▶ _SUPPLIED ENTRIES_:
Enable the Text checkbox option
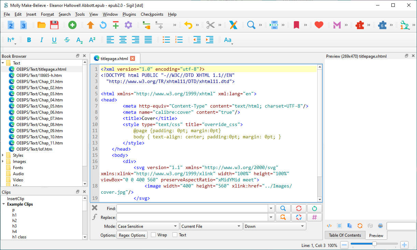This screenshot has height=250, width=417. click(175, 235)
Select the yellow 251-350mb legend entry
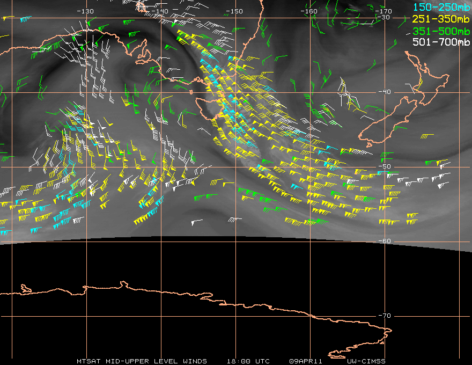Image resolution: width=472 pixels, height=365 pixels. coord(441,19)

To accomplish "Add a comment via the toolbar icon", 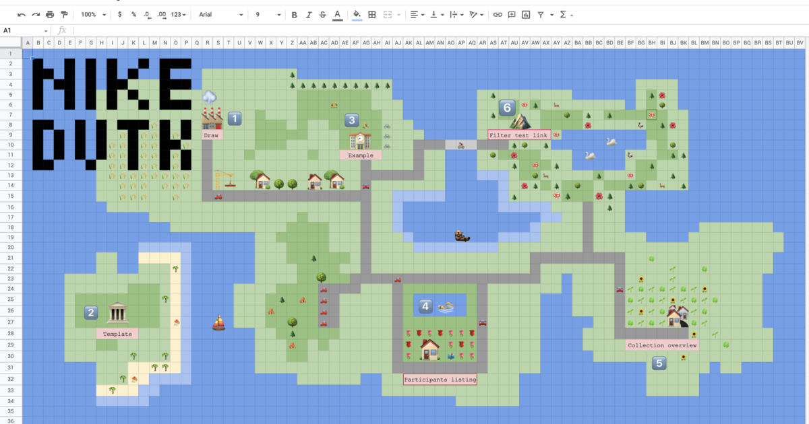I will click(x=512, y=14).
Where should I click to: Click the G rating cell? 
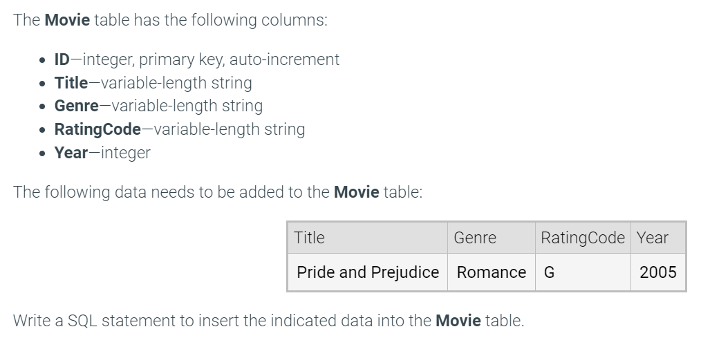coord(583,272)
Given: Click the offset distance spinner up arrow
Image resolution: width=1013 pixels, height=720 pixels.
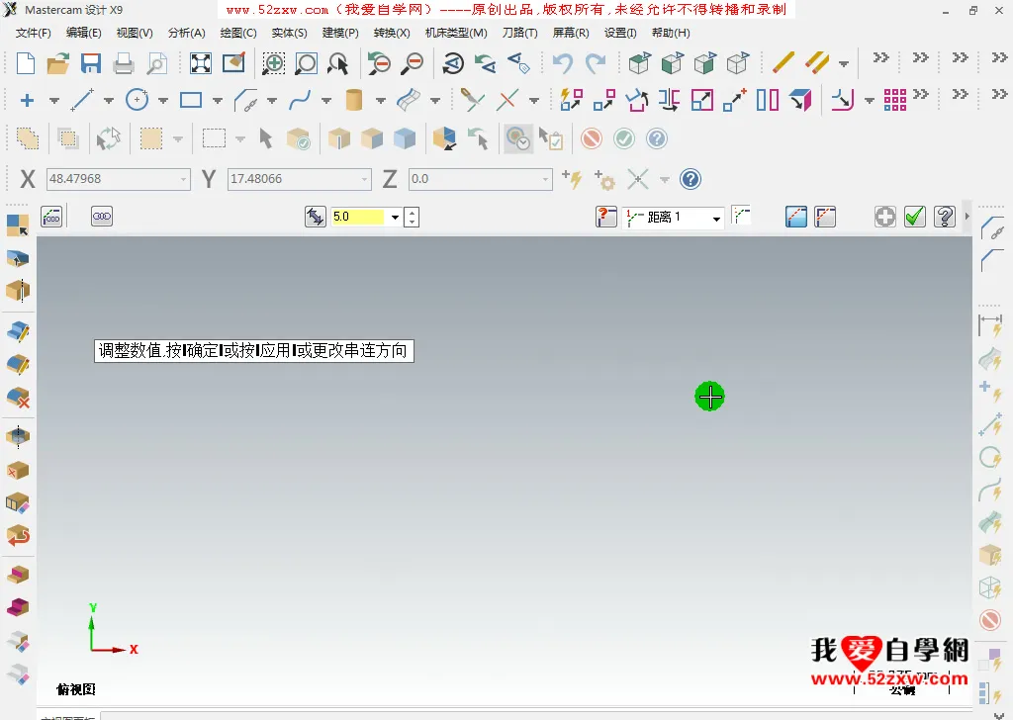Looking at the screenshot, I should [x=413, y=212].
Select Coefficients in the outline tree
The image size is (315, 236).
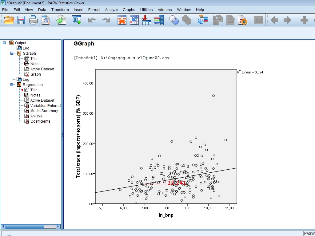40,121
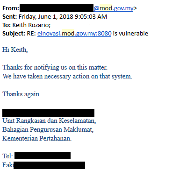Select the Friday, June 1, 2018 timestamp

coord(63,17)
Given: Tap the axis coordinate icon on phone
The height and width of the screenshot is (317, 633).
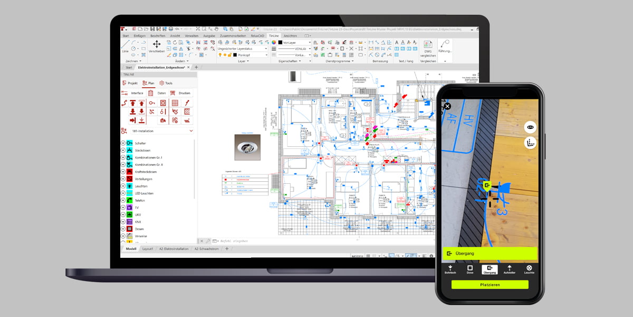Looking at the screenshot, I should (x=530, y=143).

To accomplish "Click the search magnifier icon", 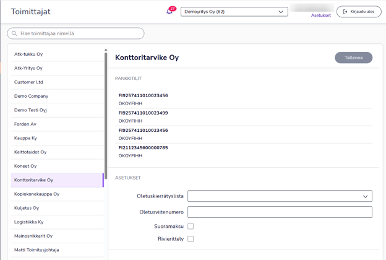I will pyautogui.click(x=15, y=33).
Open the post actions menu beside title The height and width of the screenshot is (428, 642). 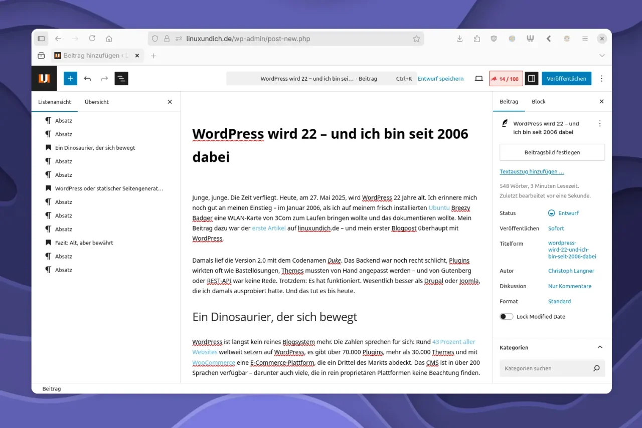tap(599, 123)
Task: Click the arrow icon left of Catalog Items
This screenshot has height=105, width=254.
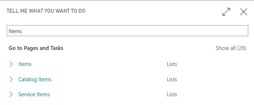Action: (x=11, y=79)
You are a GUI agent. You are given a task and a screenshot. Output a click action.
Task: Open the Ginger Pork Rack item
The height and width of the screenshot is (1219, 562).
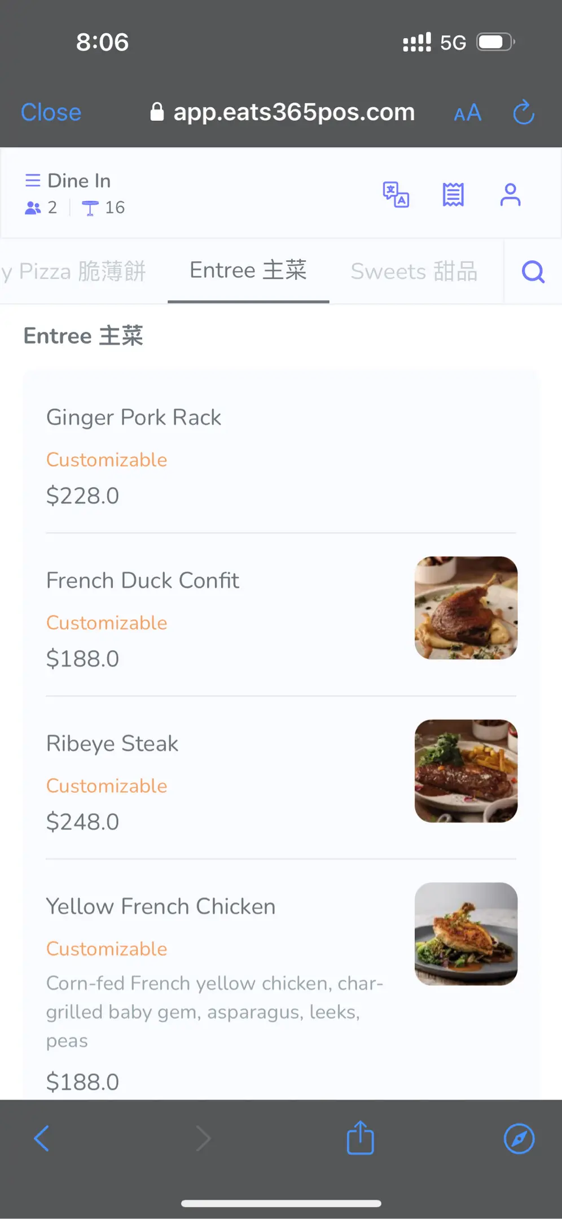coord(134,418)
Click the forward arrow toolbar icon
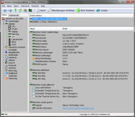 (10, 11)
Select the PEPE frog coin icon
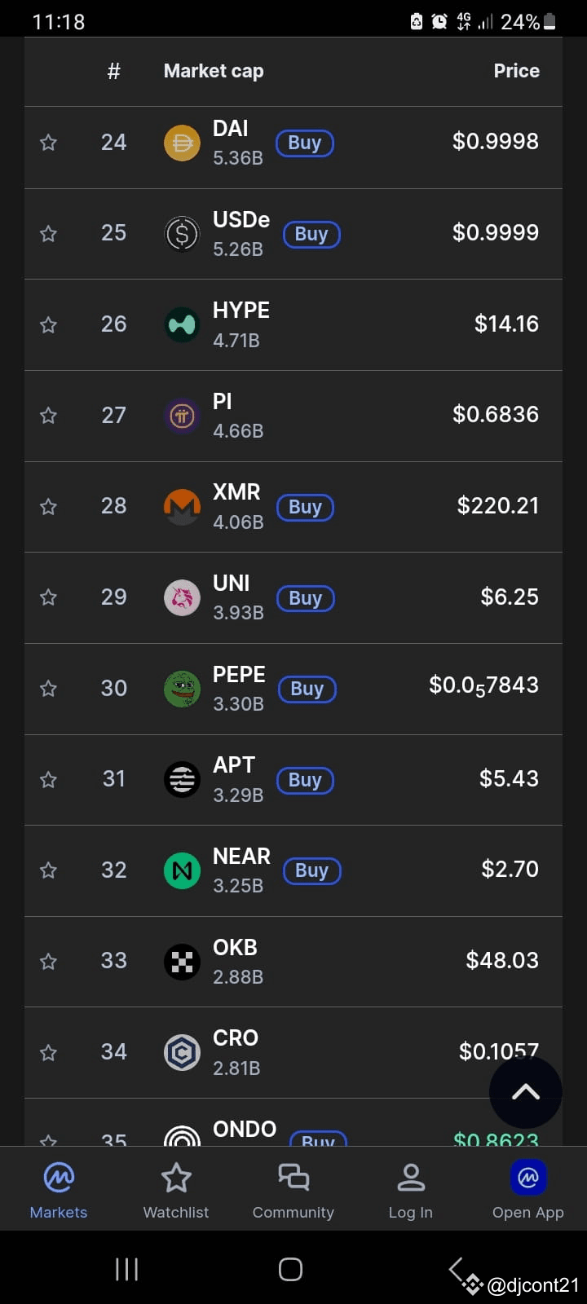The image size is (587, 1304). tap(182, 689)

▶ _EXERCISE_:
Your output should consist solely of the lines from the line containing "Click the forward arrow toolbar icon" through the end of the data above, copied exactly, with images removed.

▶ _ANSWER FOR THIS EXERCISE_:
Click the forward arrow toolbar icon
 (10, 11)
Select the PEPE frog coin icon
The image size is (587, 1304). tap(182, 689)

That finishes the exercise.